The lead singer, Nic Offer, was a ball of energy, climbing all over the stage, lifting up his shirt, and bringing back some glamrock-era dance moves.

Though the rest of the band seemed exhausted from playing a show the previous night in Tokyo and getting less than three hours of sleep, Offer was not affected. He jumped to the edge of the stage, gyrating his hips and striking model poses with accompanying ridiculous facial expressions, much like a little kid playing pretend photoshoot.

His obvious love of performing captured the audience’s attention and got the whole crowd dancing. He ended the set with some words of wisdom: “Here’s my advice to you, San Francisco. Join a band.
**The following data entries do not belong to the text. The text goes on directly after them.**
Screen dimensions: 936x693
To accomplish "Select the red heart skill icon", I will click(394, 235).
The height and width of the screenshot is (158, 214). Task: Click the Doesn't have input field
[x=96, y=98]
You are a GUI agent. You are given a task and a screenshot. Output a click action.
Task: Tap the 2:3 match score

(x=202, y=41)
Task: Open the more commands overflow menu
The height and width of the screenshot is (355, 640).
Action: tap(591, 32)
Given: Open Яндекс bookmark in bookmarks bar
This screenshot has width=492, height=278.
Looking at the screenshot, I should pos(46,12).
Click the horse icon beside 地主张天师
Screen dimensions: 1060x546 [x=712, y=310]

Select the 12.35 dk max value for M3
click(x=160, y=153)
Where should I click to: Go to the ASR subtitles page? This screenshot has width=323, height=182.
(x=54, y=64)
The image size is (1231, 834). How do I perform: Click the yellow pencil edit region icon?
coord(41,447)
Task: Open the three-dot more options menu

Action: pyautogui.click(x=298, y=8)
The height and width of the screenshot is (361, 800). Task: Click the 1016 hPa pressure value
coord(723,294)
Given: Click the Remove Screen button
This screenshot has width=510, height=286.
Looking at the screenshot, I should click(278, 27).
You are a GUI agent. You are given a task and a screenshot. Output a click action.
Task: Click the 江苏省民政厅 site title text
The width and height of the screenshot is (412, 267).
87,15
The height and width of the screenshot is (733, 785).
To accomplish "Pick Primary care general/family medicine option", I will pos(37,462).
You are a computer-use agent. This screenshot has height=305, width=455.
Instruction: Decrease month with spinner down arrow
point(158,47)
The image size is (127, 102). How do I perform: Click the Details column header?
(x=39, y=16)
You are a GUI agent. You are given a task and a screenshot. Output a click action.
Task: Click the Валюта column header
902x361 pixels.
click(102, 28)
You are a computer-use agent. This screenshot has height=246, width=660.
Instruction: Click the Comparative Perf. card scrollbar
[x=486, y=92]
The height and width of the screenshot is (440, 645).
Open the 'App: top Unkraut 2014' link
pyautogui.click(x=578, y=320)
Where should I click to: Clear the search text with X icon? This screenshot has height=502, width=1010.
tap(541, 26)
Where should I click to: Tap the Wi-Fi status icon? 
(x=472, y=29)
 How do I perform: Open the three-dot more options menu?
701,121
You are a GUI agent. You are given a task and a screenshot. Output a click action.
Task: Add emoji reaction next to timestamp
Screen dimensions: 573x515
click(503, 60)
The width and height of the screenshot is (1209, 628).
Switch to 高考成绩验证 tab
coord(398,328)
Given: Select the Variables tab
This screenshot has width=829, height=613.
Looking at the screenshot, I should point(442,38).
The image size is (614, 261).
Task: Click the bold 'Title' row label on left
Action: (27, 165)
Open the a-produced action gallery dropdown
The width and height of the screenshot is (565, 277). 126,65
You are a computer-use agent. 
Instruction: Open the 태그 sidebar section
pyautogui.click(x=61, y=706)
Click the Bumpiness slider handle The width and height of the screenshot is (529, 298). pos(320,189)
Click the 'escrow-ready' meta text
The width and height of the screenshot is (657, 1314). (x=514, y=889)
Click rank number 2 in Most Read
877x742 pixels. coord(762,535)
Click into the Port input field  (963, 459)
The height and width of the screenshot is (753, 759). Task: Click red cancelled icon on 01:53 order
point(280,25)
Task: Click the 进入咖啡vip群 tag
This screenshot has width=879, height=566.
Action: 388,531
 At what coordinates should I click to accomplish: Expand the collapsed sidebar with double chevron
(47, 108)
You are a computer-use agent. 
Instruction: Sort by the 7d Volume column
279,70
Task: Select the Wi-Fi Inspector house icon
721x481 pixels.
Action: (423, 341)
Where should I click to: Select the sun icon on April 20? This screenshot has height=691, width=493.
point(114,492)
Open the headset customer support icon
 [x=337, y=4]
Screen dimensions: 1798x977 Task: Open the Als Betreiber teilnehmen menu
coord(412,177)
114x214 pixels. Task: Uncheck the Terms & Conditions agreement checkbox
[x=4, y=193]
It’s REALLY fun!”

Other highlights from Saturday include experimental band, Holy Fuck, who produce electronic music without the use of laptops, preferring toy laser guns, live percussion, and their own vocal chords to produce the desired sound effects.

Miike Snow, despite noisy amplifiers, delivered a memorable performance.

Crowd favorite, LCD Soundsystem also performed an excellent set, playing mostly songs off of their new album.

Sunday’s forecast promised cold weather and rain, but this did not keep the music-lovers away. Festival-goers abandoned their glow sticks and came decked out in multiple layers and ponchos, but thankfully the rain subsided in the early afternoon.

Sunday’s lineup featured more mellow tunes, a perfect accompaniment to a cloudy day on the island.

Despite some mild drizzle and a broken guitar incident at the beginning of their performance, Broken Social Scene played an excellent set to an enamored crowd.

Known for their large number of members, range of instruments, and hauntingly beautiful orchestrations, the band’s performance sounded even better than their studio recordings.

Later in the evening, The National brought out the most fans on Sunday. Lead singer Matt Berninger kept the crowd entertained with not only his smooth baritone voice, but also with his witty sense of humor, telling jokes in between songs.

Slightly out of place in Sunday’s line-up was Israeli garage band, Monotonix. The band’s heavy hard rock was much harsher than the other music at the festival, yet the musicians embraced their individuality and put on a memorable performance in the afternoon.

Jumping off the stage within the first few minutes of their set, they took their instruments and played from the middle of the crowd, surrounded on all sides by a mosh pit of festival-goers.

Lead singer Ami Shalev, shirtless with long unkempt hair, spent the majority of his time singing while crowd surfing.

Headliner Belle & Sebastian had arguably the best performance of the festival, playing songs from almost all of their albums and paying special homage to San Francisco with songs such as “Piazza New York Catcher” and “Sukie in the Graveyard.”

While the band’s music is fairly tranquil, they put on an energetic performance, with front-man Stuart Murdoch bouncing around the stage as if on a trampoline, tossing signed footballs through the crowd, and asking a woman in the front row for help with his makeup.

Murdoch brought fans onstage to dance, one of whom was John Paul Pitts. The lead singer of Surfer Blood embarrassingly leaned in towards the microphone and attempted to sing with a confused Murdoch, with whom he shared a friendly hug after.

It was a striking performance overall, leaving the crowd humming the encore on their way back to the shuttle pick-up.

While, as is expected with festivals, the food and drink prices were way over the top, the only real low-point of the festival was the audio quality.

She & Him was particularly bad, with Zooey Deschanel’s charming voice getting lost in the sounds of overused amplifiers.

Surfer Blood had the opposite problem, with harsh vocals overpowering the other instruments.

Overall, Treasure Island Fest was a wonderful experience for music-lovers. The island was beautiful, the performances were great, and festival-goers were left smiling.